Shaheen Bagh exposes chinks in India’s rule of law

Shaheen Bagh is already being gleefully replicated in some cities in India and will surely cheer the habitual dissenters to organise agitations in future, accordingly
Protestors made an art in a demonstration against Citizenship Amendment Act and NRC at Shaheen Bagh in New Delhi. (File | PTI)
Protestors made an art in a demonstration against Citizenship Amendment Act and NRC at Shaheen Bagh in New Delhi. (File | PTI)

Prior to December 15, 2019, most people in Delhi and the rest of India would not have heard of Shaheen Bagh. Since then, it has acquired a unique notoriety. Hundreds of Muslim women, some old and very old, kids looking like zombies due to lack of sleep and mothers holding toddlers in arms have been squatting 24x7, on the main road near Shaheen Bagh that connects the city to Uttar Pradesh and Haryana. They want the ‘black law’ (read CAA), NRC and NPR withdrawn, because if these get implemented, they will be expelled to detention camps as illegal immigrants. Their demand is inexplicable because the Citizenship Amendment Act does not take away their citizenship, NRC is not on the government’s agenda and NPR is like census that keeps getting updated since 1872, every 10 years. 

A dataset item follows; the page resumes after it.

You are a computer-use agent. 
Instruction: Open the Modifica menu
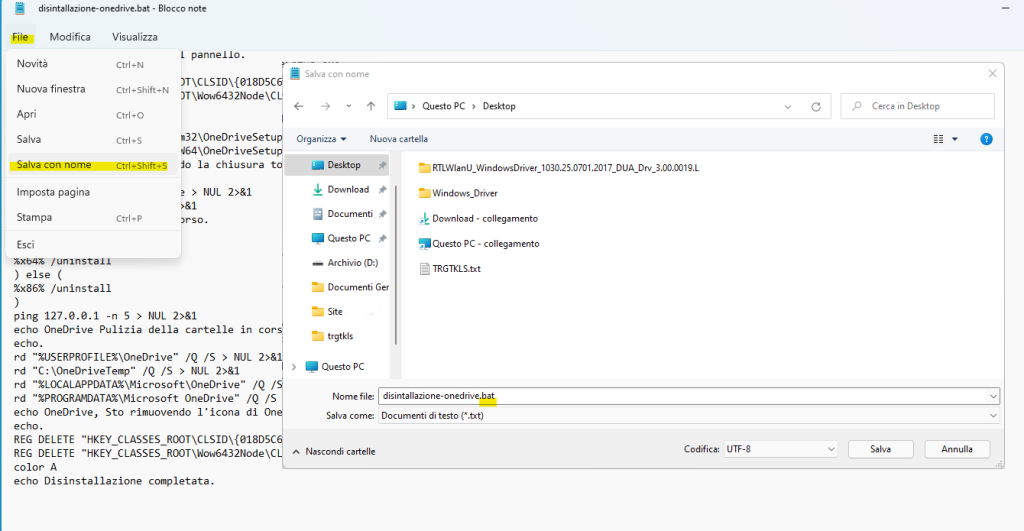(70, 37)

The problem is not with squatters’ freedom from their grinding housekeeping or with their right to express dissent over the CAA, but with their complete lack of empathy for fellow citizens in the neighbourhood colonies, commuters, shopkeepers and roadside vendors whose daily life has been brought to a standstill. They are left to suffer because they have no voice, no courage to confront picketers and have no courts or police to rescue them from the blockade. In democratic India, it is perhaps the trespassers who have the right to define who will live where and how.

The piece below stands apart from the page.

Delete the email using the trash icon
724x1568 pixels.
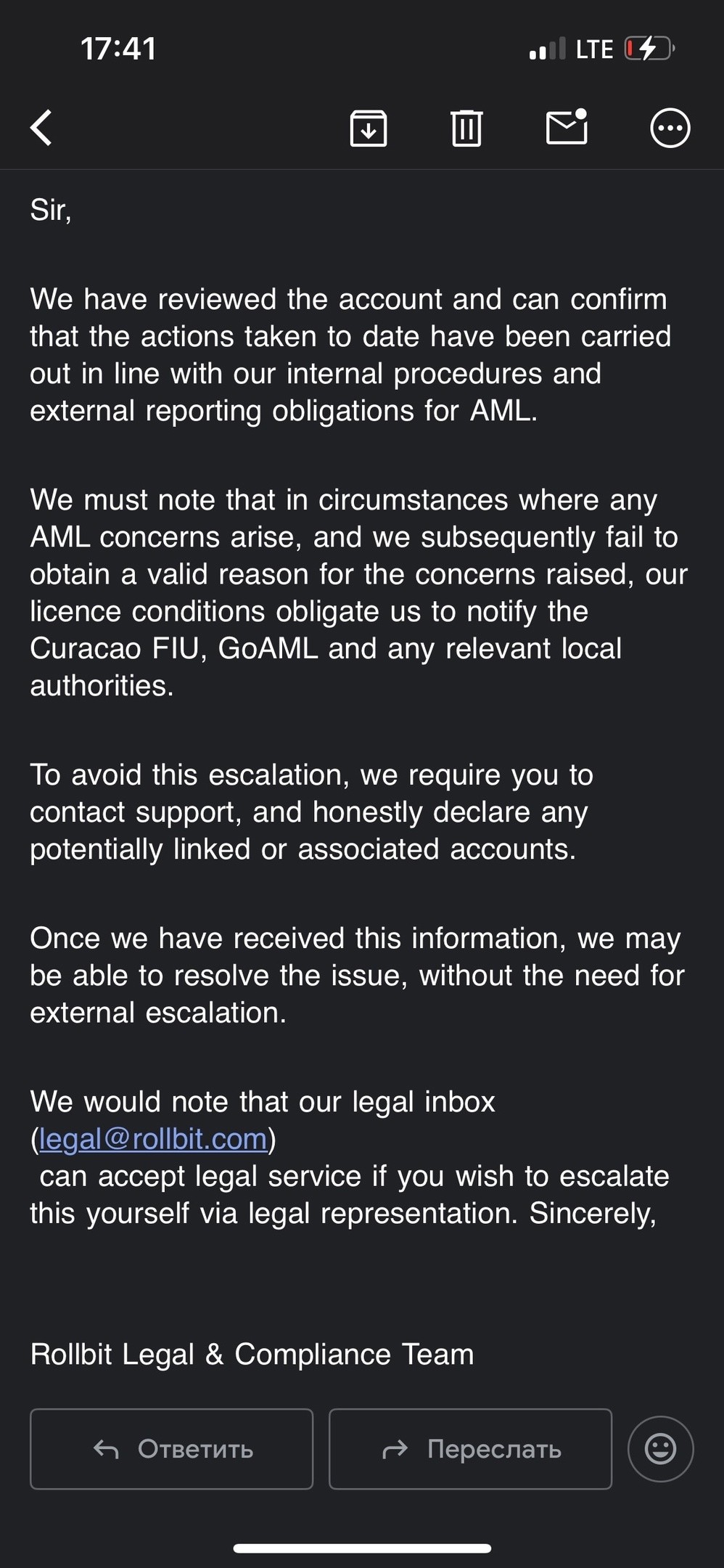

Shaheen Bagh has also created a new model of protest for forcing governments to accept demand. It is already being gleefully replicated in some cities in India and will surely cheer the habitual dissenters to organise agitations in future, accordingly. They only have to ensure that: kids and women join the carnival in huge numbers, arrangements are made in advance to financially sustain protesters for a long period, rabble-rousers are regularly invited to give fiery speeches in support of their demand and location of the protest is so chosen that daily life of common man gets massively affected. 

Thanks to this experiment, aura of the rule of law stands shredded in bits and pieces. Instead of clearing the blockade by using water cannon, teargas, pellets and opening fire, Delhi Police has been busy in counselling and begging protesting women to go back home. It is funny seeing them clutch on to the barricades, playing kabaddi with agitators. They appear lost, abandoned and desperate to return to their barracks. They cannot use force against women and kids, because the government fears, it will traumatise the social conscience of the nation, infuriate justices and evoke ridicule from human right activists in India and abroad. So, hell with the enforcement of law and maintenance of public order!

Indeed, the courts are angry with protesters for blocking the road but won’t issue clear directions. They want the police to enforce Section 144 judiciously but what is judicious, they won’t define. It is true, police have committed mistakes but like all institutions, they are also fallible. But instead of letting them perform their legitimate duties, every stakeholder has shackled them. It is dangerous because police are the only instrument that every civilised nation has, to ensure safety to masses from unruly few.